The joint-by-joint concept
The “Joint by Joint” concept is a simple and elegant way of looking at human movement, it can help to explain the causes of non-contact injuries, and grade the appropriateness of our exercise choices. It was popularised by strength coach Michael Boyle and physiotherapist Gray Cook, and ties in perfectly with the FMS.
First, a couple of definitions to clarify, for the purposes of what this approach describes
Mobility – What a joint system is capable of performing without outside influence. To use an analogy of a swinging door, think of how much the hinges can move.
Stability/Motor Control – The ability of a joint system to, volitionally or reflexively, maintain a desired position in the presence of forces acting upon it. Or how well can the door, on freely moving hinges, be controlled, and not swing wildly or slam shut.
The joint by joint concept proposes that efficient human movement is achieved through a series of stable segments moving on mobile joints. As follows:
Big toe – mobility
Mid foot – stability
Ankle – mobility
Knee – stability
Hip – mobility
Lumbar spine (lower back) – stability
Thoracic spine (upper back) – mobility
Lower cervical spine (neck) – stability
Upper cervical spine – mobility
Scapula (shoulder blades) – stability
Glenohumeral (shoulder) – mobility
Elbow – stability
Wrist – mobility
And so on, including every little joint in the body.

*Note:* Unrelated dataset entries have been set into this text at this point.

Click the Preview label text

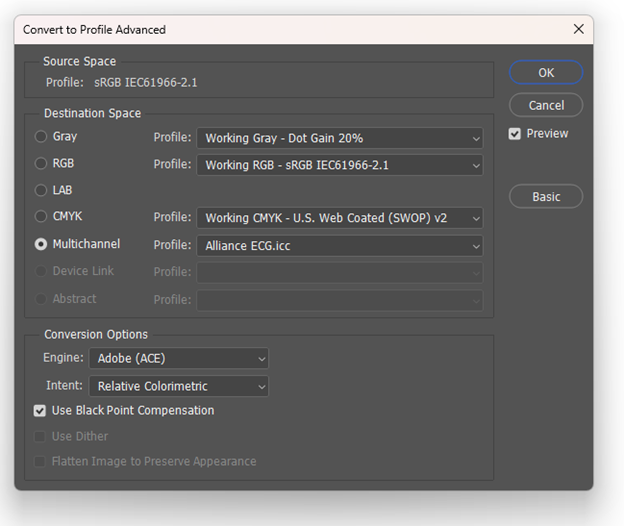(x=547, y=134)
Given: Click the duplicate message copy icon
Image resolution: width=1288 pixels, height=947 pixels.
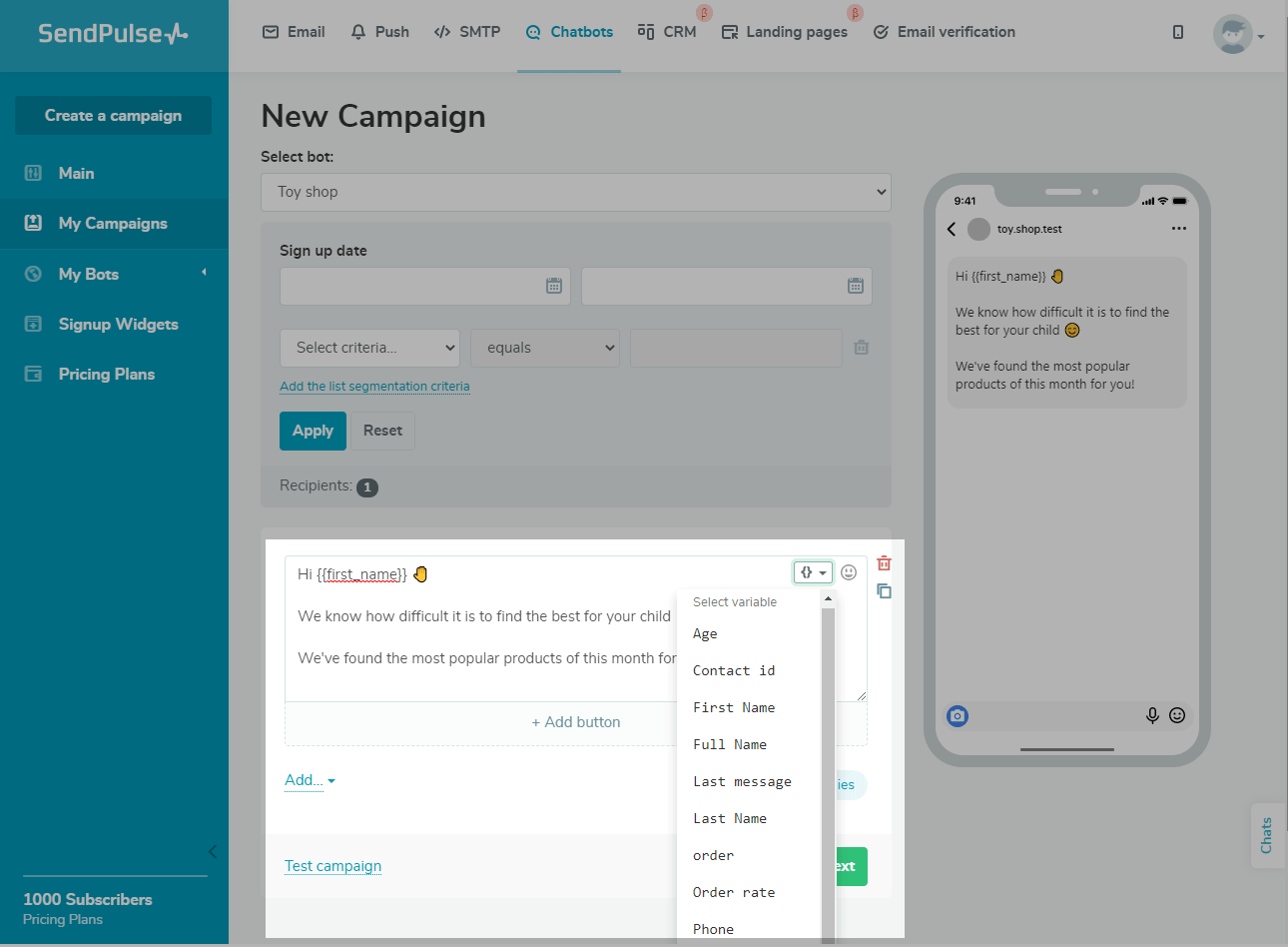Looking at the screenshot, I should click(x=884, y=591).
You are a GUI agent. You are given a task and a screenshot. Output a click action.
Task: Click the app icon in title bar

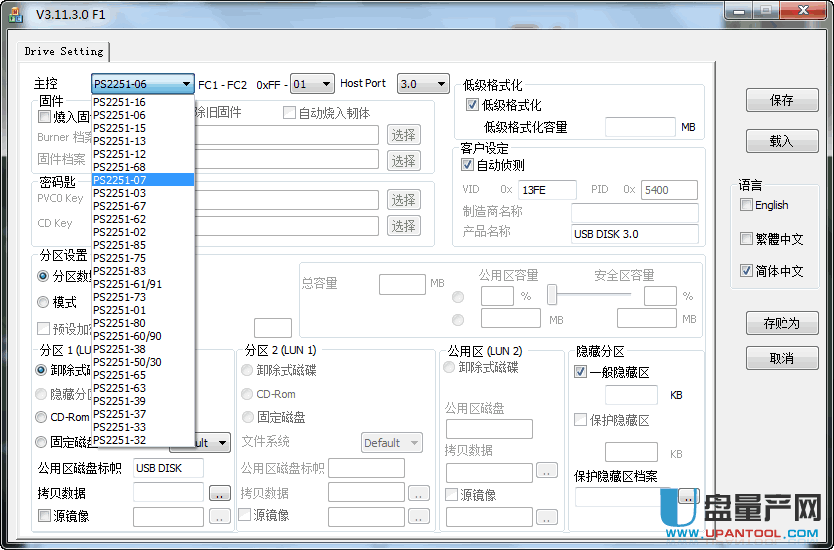tap(16, 14)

Now this is not to say that each joint segment is akin to a light switch, being wholly switched to either mobility or stability, rather it is positioned somewhere along a linear spectrum, needing both qualities to varying degrees, as the moment requires, and the structure allows.
As we age, our environment, habits, and previous injuries, alter our movement and positioning, such as sitting for prolonged periods. We begin to develop inappropriate and sometimes aberrant compensatory movement patterns, and some change to the natural order of the system develops. Joints needing a higher degree of mobility tend to give this up and become stiff, joint needing more reflexive stability tend to get sloppy.
As to which causes which, an initial loss of mobility or stability in a given segment, is not always clear, but really doesn’t matter, as the entire system is dependant on the parts around it. You need joint independence before you can get joint interdependence, and then complex movement.
Let’s use the ankle in an over-simplified example: inappropriate footwear, gradually reduced movement over time, poor sensory input, repetitive and prolonged positions, and the ankle needing high levels of mobility can start to get stiff, and the knee could begin to compensate and move to a greater degree than it is structurally suited, this could result in knee pain.
The hip, favoured toward the mobility end of the spectrum, called upon to use a range of motion it hasn’t seen for years, and the lower back gets stretched out to accommodate, moves a little further than it should, ending up with back pain.
The thoracic spine needs mobility, sitting in a desk, in a car, looking down at your phone all day will stiffen that curve up really quick, to get into an overhead position, for instance, may require the scaplula to move beyond their normal range of control, or the lumbar spine may arch more than form allows: Shoulder pain. Back pain.
The point here being that the human body is designed to move in a certain fashion, with the function of joints dictated by their form, and adjusted within that range as needed. Break these patterns and this can lead to dysfunction, decrease in performance potential, and injury.
Choose exercise and activities that honour the joint by joint concept and you will increase your joint health, longevity, performance and outcome potential, and reduce the chances of soft-tissue injury.
Mobilise your ankles, hips, thoracic spine, and shoulders. Train for reflexive stability in your lumbar and scapula regions. Your joints will thank you.